WHAT THE TASK REQUIRES: From the first line through the last, transcribe the listing word for word.

MATERIAL FOR THIS EXERCISE:
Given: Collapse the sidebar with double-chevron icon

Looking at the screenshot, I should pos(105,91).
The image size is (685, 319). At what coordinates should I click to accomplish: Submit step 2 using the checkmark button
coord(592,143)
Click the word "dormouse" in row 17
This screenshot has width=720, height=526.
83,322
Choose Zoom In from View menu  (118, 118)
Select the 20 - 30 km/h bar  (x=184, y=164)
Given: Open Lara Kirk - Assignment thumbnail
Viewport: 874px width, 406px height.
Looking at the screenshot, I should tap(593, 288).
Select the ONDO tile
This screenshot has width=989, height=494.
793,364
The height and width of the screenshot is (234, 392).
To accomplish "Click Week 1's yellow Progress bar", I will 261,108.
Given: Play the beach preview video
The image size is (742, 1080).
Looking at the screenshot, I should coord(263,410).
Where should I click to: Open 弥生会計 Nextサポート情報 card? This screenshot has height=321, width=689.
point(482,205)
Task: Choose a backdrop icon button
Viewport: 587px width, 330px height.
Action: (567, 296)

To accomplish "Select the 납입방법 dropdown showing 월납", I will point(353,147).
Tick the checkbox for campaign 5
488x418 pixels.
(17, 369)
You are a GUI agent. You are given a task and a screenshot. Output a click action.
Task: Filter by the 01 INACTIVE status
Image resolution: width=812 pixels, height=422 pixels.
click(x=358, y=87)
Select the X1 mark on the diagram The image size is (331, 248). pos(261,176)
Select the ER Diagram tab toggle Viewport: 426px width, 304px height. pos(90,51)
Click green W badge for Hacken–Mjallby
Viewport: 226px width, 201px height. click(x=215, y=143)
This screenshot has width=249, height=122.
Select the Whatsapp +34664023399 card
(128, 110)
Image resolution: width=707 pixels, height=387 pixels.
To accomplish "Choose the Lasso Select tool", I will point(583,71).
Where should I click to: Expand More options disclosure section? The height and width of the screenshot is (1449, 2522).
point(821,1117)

TASK RESPONSE:
Given: Collapse the sidebar with double-chevron icon

Looking at the screenshot, I should pos(105,91).
The image size is (685, 319). At what coordinates should I click to accomplish: Submit step 2 using the checkmark button
coord(592,143)
Click the word "dormouse" in row 17
This screenshot has width=720, height=526.
83,322
Choose Zoom In from View menu  (118, 118)
Select the 20 - 30 km/h bar  (x=184, y=164)
Given: Open Lara Kirk - Assignment thumbnail
Viewport: 874px width, 406px height.
Looking at the screenshot, I should tap(593, 288).
Select the ONDO tile
This screenshot has width=989, height=494.
793,364
The height and width of the screenshot is (234, 392).
To accomplish "Click Week 1's yellow Progress bar", I will 261,108.
Given: Play the beach preview video
The image size is (742, 1080).
Looking at the screenshot, I should coord(263,410).
Where should I click to: Open 弥生会計 Nextサポート情報 card? This screenshot has height=321, width=689.
point(482,205)
Task: Choose a backdrop icon button
Viewport: 587px width, 330px height.
Action: (567, 296)

To accomplish "Select the 납입방법 dropdown showing 월납", I will point(353,147).
Tick the checkbox for campaign 5
488x418 pixels.
(17, 369)
You are a GUI agent. You are given a task and a screenshot. Output a click action.
Task: Filter by the 01 INACTIVE status
Image resolution: width=812 pixels, height=422 pixels.
click(x=358, y=87)
Select the X1 mark on the diagram The image size is (331, 248). pos(261,176)
Select the ER Diagram tab toggle Viewport: 426px width, 304px height. pos(90,51)
Click green W badge for Hacken–Mjallby
Viewport: 226px width, 201px height. click(x=215, y=143)
This screenshot has width=249, height=122.
Select the Whatsapp +34664023399 card
(128, 110)
Image resolution: width=707 pixels, height=387 pixels.
To accomplish "Choose the Lasso Select tool", I will point(583,71).
Where should I click to: Expand More options disclosure section? The height and width of the screenshot is (1449, 2522).
point(821,1117)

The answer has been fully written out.